Exercise requirements:
Each entry should be quoted word for word, including every mark of punctuation.

[Stored data]
● ● ● ● ●
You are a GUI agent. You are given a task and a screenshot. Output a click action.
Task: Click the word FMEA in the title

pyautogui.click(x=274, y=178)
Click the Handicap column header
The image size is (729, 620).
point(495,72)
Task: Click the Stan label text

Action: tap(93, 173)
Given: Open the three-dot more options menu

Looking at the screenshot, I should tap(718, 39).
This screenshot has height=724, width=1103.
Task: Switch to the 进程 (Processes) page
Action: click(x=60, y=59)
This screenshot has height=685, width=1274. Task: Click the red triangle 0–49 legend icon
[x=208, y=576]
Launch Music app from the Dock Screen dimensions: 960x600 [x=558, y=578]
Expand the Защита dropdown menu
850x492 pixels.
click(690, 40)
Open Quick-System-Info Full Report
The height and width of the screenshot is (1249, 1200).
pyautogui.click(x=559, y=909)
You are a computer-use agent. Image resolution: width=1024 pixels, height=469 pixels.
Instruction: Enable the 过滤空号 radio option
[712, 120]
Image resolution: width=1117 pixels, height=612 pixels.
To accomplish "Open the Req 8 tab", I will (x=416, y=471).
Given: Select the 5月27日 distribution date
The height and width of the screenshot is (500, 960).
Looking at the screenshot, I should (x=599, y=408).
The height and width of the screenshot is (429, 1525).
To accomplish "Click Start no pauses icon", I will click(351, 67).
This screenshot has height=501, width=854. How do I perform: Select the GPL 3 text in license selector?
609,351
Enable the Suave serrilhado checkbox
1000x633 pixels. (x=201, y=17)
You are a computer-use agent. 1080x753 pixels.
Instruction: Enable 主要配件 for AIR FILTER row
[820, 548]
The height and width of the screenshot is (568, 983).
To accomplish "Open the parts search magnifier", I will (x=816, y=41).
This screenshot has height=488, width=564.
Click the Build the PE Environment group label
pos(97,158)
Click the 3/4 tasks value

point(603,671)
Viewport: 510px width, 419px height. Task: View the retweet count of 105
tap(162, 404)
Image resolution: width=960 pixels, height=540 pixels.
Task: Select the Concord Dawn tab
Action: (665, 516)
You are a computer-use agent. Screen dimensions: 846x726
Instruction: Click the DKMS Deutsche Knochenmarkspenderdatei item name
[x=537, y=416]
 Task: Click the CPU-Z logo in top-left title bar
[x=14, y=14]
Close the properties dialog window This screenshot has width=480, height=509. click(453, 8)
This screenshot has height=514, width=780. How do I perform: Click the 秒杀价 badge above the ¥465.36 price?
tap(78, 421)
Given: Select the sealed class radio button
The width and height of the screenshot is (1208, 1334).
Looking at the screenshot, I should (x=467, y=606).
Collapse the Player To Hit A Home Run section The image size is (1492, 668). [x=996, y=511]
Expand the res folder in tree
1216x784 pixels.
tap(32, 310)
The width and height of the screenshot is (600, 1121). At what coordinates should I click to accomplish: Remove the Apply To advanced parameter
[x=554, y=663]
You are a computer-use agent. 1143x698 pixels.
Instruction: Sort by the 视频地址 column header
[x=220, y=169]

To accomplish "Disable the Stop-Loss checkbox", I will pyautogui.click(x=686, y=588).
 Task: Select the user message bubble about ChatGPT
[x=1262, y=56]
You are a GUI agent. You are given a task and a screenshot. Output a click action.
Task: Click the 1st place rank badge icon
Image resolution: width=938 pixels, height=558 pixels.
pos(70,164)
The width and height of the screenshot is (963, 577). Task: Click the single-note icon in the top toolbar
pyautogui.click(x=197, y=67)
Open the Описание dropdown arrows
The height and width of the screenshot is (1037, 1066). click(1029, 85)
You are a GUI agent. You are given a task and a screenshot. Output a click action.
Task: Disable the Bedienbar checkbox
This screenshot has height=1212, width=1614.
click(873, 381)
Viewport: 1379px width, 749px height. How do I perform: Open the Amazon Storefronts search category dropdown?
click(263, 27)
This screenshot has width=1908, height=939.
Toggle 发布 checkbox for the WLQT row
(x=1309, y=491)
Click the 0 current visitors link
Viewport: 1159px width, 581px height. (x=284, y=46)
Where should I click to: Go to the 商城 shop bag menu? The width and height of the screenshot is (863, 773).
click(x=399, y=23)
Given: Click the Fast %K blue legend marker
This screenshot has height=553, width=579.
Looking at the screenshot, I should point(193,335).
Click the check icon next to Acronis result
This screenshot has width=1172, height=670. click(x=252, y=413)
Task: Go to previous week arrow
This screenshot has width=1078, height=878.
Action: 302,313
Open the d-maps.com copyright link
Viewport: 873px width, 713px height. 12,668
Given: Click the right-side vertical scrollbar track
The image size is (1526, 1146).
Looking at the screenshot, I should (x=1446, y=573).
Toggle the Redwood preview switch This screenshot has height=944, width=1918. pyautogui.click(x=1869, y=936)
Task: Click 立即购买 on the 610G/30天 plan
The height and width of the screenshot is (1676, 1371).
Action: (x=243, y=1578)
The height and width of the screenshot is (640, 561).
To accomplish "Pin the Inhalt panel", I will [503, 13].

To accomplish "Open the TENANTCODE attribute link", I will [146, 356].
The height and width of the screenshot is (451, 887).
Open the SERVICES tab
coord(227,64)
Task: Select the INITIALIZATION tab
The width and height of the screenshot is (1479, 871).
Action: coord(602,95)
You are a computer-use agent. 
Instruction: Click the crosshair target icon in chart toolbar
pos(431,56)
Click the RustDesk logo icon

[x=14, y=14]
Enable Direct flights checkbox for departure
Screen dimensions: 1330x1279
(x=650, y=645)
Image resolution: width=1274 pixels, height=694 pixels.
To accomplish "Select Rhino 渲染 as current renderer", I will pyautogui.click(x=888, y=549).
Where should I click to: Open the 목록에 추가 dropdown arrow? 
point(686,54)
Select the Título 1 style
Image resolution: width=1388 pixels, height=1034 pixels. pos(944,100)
● ● ● ● ●
Problem solution:
You are a GUI agent. You are given a task and a screenshot. Output a click action.
Task: Click the word FMEA in the title

pyautogui.click(x=274, y=178)
Click the Handicap column header
The image size is (729, 620).
point(495,72)
Task: Click the Stan label text

Action: tap(93, 173)
Given: Open the three-dot more options menu

Looking at the screenshot, I should tap(718, 39).
This screenshot has height=724, width=1103.
Task: Switch to the 进程 (Processes) page
Action: click(x=60, y=59)
This screenshot has height=685, width=1274. Task: Click the red triangle 0–49 legend icon
[x=208, y=576]
Launch Music app from the Dock Screen dimensions: 960x600 [x=558, y=578]
Expand the Защита dropdown menu
850x492 pixels.
click(690, 40)
Open Quick-System-Info Full Report
The height and width of the screenshot is (1249, 1200).
pyautogui.click(x=559, y=909)
You are a computer-use agent. Image resolution: width=1024 pixels, height=469 pixels.
Instruction: Enable the 过滤空号 radio option
[712, 120]
Image resolution: width=1117 pixels, height=612 pixels.
To accomplish "Open the Req 8 tab", I will (x=416, y=471).
Given: Select the 5月27日 distribution date
The height and width of the screenshot is (500, 960).
Looking at the screenshot, I should (x=599, y=408).
The height and width of the screenshot is (429, 1525).
To accomplish "Click Start no pauses icon", I will click(351, 67).
This screenshot has height=501, width=854. How do I perform: Select the GPL 3 text in license selector?
609,351
Enable the Suave serrilhado checkbox
1000x633 pixels. (x=201, y=17)
You are a computer-use agent. 1080x753 pixels.
Instruction: Enable 主要配件 for AIR FILTER row
[820, 548]
The height and width of the screenshot is (568, 983).
To accomplish "Open the parts search magnifier", I will (x=816, y=41).
This screenshot has height=488, width=564.
Click the Build the PE Environment group label
pos(97,158)
Click the 3/4 tasks value

point(603,671)
Viewport: 510px width, 419px height. Task: View the retweet count of 105
tap(162, 404)
Image resolution: width=960 pixels, height=540 pixels.
Task: Select the Concord Dawn tab
Action: (665, 516)
You are a computer-use agent. Screen dimensions: 846x726
Instruction: Click the DKMS Deutsche Knochenmarkspenderdatei item name
[x=537, y=416]
 Task: Click the CPU-Z logo in top-left title bar
[x=14, y=14]
Close the properties dialog window This screenshot has width=480, height=509. click(453, 8)
This screenshot has height=514, width=780. How do I perform: Click the 秒杀价 badge above the ¥465.36 price?
tap(78, 421)
Given: Select the sealed class radio button
The width and height of the screenshot is (1208, 1334).
Looking at the screenshot, I should (x=467, y=606).
Collapse the Player To Hit A Home Run section The image size is (1492, 668). [x=996, y=511]
Expand the res folder in tree
1216x784 pixels.
tap(32, 310)
The width and height of the screenshot is (600, 1121). At what coordinates should I click to accomplish: Remove the Apply To advanced parameter
[x=554, y=663]
You are a computer-use agent. 1143x698 pixels.
Instruction: Sort by the 视频地址 column header
[x=220, y=169]

To accomplish "Disable the Stop-Loss checkbox", I will pyautogui.click(x=686, y=588).
 Task: Select the user message bubble about ChatGPT
[x=1262, y=56]
You are a GUI agent. You are given a task and a screenshot. Output a click action.
Task: Click the 1st place rank badge icon
Image resolution: width=938 pixels, height=558 pixels.
pos(70,164)
The width and height of the screenshot is (963, 577). Task: Click the single-note icon in the top toolbar
pyautogui.click(x=197, y=67)
Open the Описание dropdown arrows
The height and width of the screenshot is (1037, 1066). click(1029, 85)
You are a GUI agent. You are given a task and a screenshot. Output a click action.
Task: Disable the Bedienbar checkbox
This screenshot has height=1212, width=1614.
click(873, 381)
Viewport: 1379px width, 749px height. How do I perform: Open the Amazon Storefronts search category dropdown?
click(263, 27)
This screenshot has width=1908, height=939.
Toggle 发布 checkbox for the WLQT row
(x=1309, y=491)
Click the 0 current visitors link
Viewport: 1159px width, 581px height. (x=284, y=46)
Where should I click to: Go to the 商城 shop bag menu? The width and height of the screenshot is (863, 773).
click(x=399, y=23)
Given: Click the Fast %K blue legend marker
This screenshot has height=553, width=579.
Looking at the screenshot, I should point(193,335).
Click the check icon next to Acronis result
This screenshot has width=1172, height=670. click(x=252, y=413)
Task: Go to previous week arrow
This screenshot has width=1078, height=878.
Action: 302,313
Open the d-maps.com copyright link
Viewport: 873px width, 713px height. 12,668
Given: Click the right-side vertical scrollbar track
The image size is (1526, 1146).
Looking at the screenshot, I should (x=1446, y=573).
Toggle the Redwood preview switch This screenshot has height=944, width=1918. pyautogui.click(x=1869, y=936)
Task: Click 立即购买 on the 610G/30天 plan
The height and width of the screenshot is (1676, 1371).
Action: (x=243, y=1578)
The height and width of the screenshot is (640, 561).
To accomplish "Pin the Inhalt panel", I will [503, 13].

To accomplish "Open the TENANTCODE attribute link", I will [146, 356].
The height and width of the screenshot is (451, 887).
Open the SERVICES tab
coord(227,64)
Task: Select the INITIALIZATION tab
The width and height of the screenshot is (1479, 871).
Action: coord(602,95)
You are a computer-use agent. 
Instruction: Click the crosshair target icon in chart toolbar
pos(431,56)
Click the RustDesk logo icon

[x=14, y=14]
Enable Direct flights checkbox for departure
Screen dimensions: 1330x1279
(x=650, y=645)
Image resolution: width=1274 pixels, height=694 pixels.
To accomplish "Select Rhino 渲染 as current renderer", I will pyautogui.click(x=888, y=549).
Where should I click to: Open the 목록에 추가 dropdown arrow? 
point(686,54)
Select the Título 1 style
Image resolution: width=1388 pixels, height=1034 pixels. pos(944,100)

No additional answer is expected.